• **EXERCISE DESCRIPTION**: When writing out the entries below, keep only the lines from the line with "Where should I" to the line with "Click the 取引規約 footer link 1463x812 pixels.", both included, exactly as they are, and leave the pictures aside.

• **RECORDS FOR THIS TASK**:
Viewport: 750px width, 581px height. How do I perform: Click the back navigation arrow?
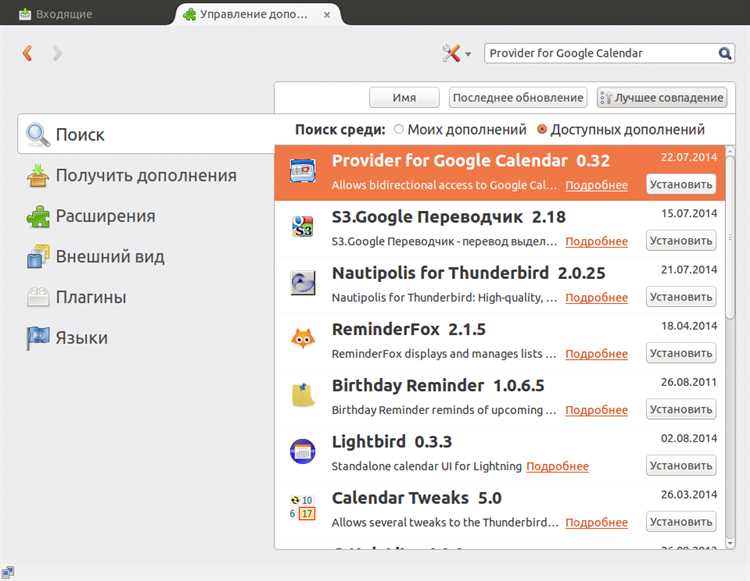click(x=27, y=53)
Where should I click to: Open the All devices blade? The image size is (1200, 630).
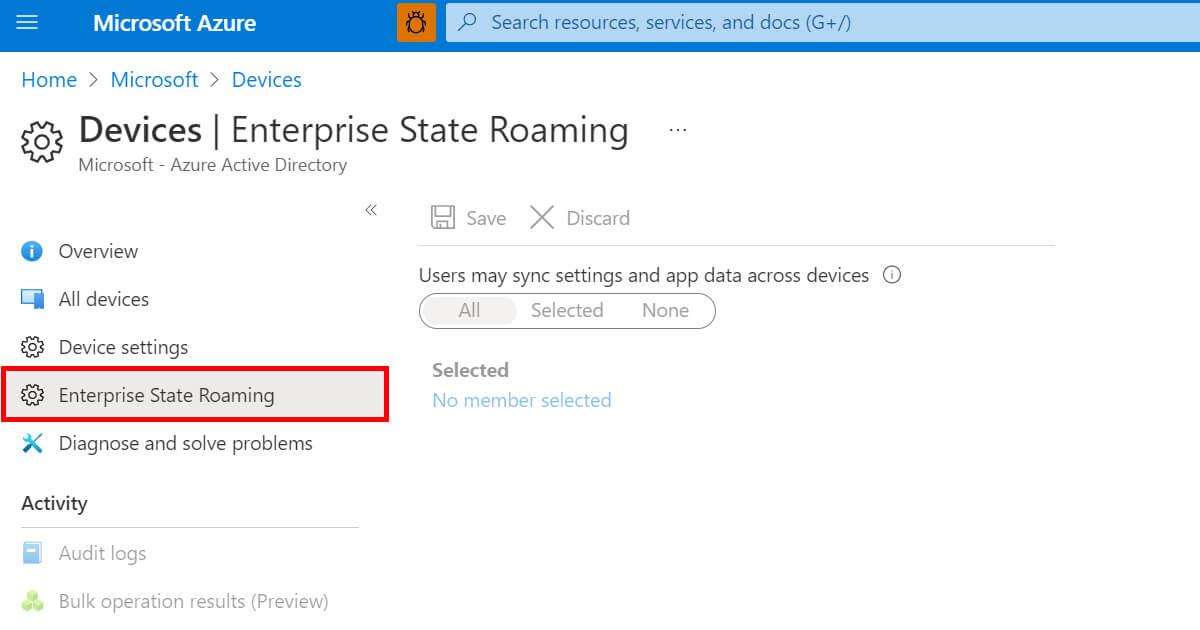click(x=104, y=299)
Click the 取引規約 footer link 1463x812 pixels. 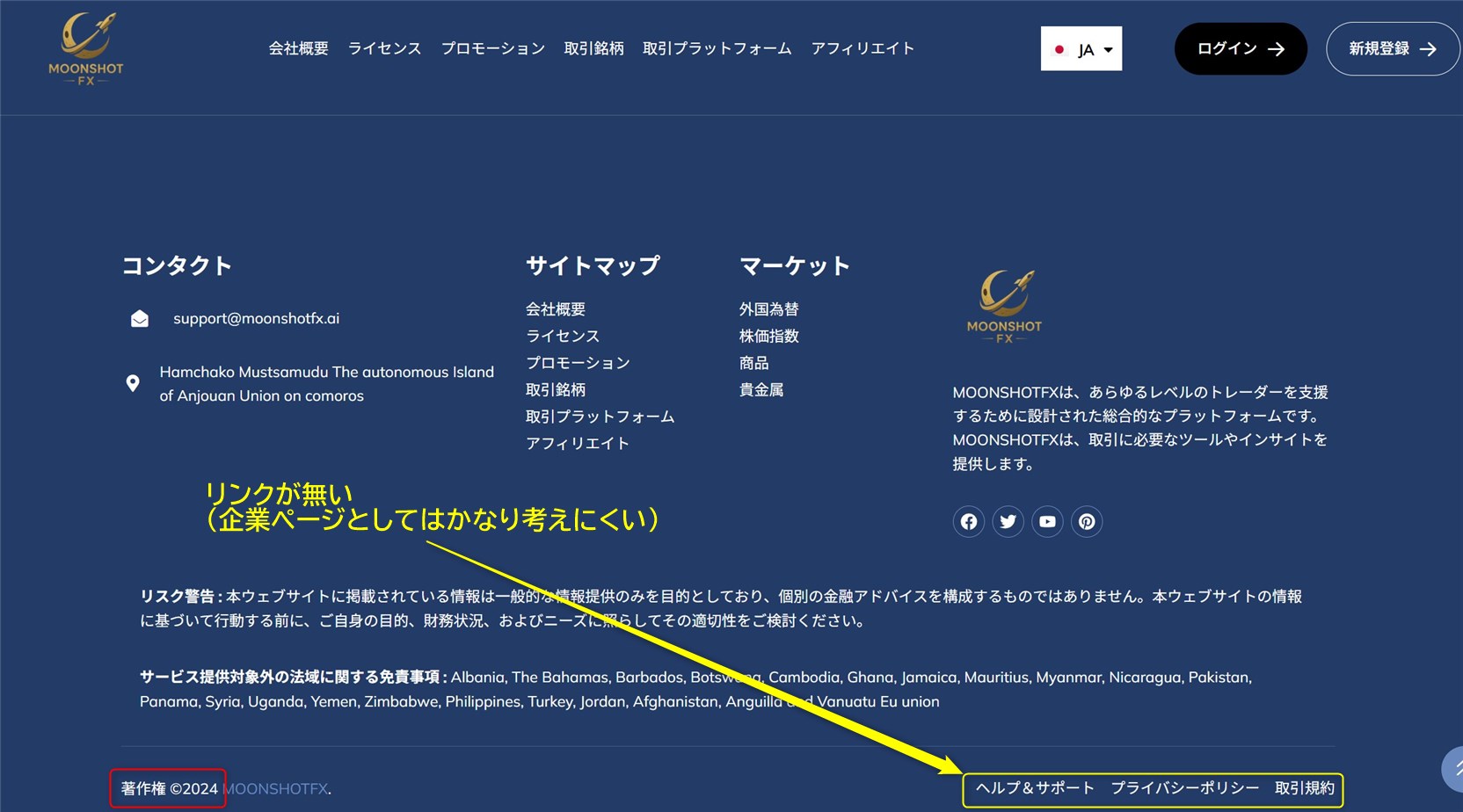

--

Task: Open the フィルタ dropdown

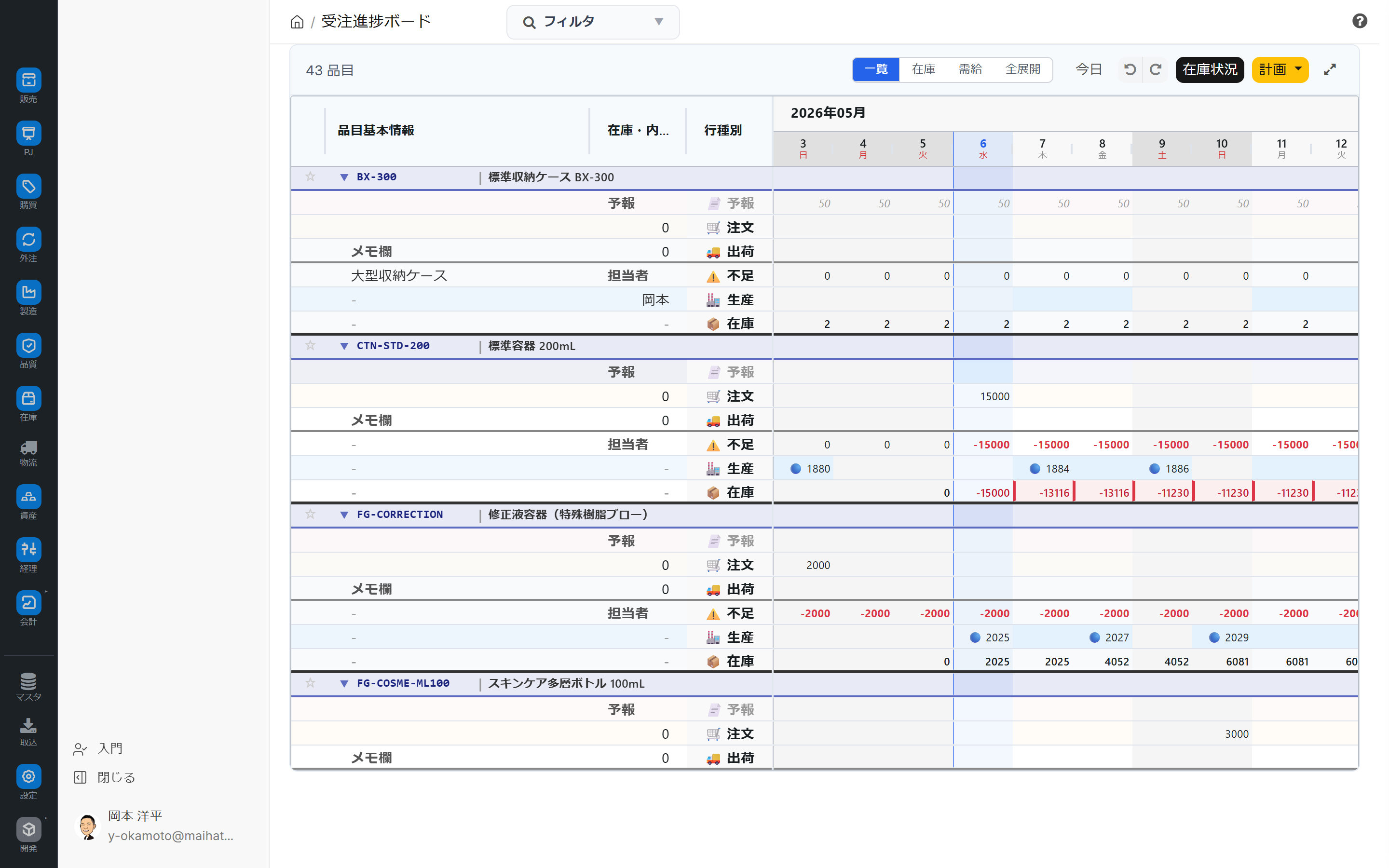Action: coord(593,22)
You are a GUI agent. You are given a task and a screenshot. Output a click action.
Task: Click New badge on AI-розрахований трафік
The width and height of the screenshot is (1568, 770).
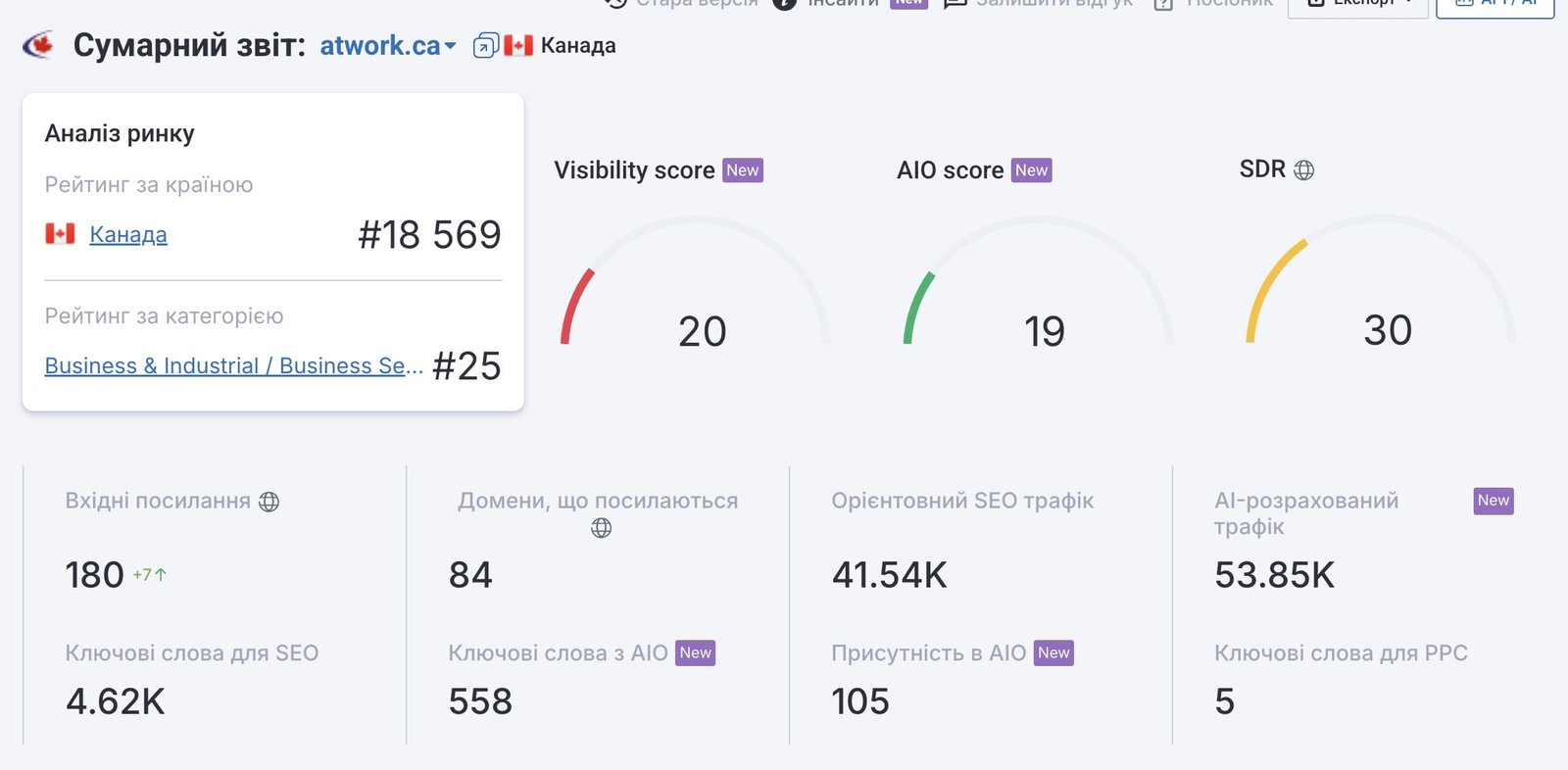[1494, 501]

• **SOLUTION FOR THIS PROBLEM**:
Where should I click to: Open the All devices blade? The image size is (1200, 630).
click(x=104, y=299)
Click the 取引規約 footer link 1463x812 pixels. 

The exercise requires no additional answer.